Data »
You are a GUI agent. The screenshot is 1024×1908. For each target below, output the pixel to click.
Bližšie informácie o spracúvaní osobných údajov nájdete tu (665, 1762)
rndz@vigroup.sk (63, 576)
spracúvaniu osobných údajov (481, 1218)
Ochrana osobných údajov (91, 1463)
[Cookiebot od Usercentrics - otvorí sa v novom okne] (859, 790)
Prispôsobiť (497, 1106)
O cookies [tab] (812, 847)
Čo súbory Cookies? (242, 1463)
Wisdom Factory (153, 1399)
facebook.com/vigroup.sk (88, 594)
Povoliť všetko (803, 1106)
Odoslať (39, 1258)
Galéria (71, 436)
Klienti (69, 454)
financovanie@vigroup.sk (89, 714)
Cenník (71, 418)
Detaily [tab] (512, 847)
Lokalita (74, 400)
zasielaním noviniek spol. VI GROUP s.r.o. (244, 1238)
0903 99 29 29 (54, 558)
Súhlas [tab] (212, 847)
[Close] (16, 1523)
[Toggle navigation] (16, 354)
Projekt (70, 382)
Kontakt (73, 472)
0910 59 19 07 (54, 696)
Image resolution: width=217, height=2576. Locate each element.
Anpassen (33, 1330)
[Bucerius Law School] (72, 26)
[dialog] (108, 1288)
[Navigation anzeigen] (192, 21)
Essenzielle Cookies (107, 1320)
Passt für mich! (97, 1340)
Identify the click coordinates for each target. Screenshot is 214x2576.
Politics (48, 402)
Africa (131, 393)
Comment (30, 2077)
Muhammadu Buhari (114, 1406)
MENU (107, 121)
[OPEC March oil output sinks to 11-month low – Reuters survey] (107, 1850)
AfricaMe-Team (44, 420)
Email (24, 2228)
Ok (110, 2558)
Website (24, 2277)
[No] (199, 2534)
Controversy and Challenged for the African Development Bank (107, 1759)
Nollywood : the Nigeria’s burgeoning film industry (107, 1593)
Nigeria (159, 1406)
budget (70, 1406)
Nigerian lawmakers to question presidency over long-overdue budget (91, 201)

Work order »
From the data above, state how many lines hold the string "target", and give the number without other words.

Exercise answer »
2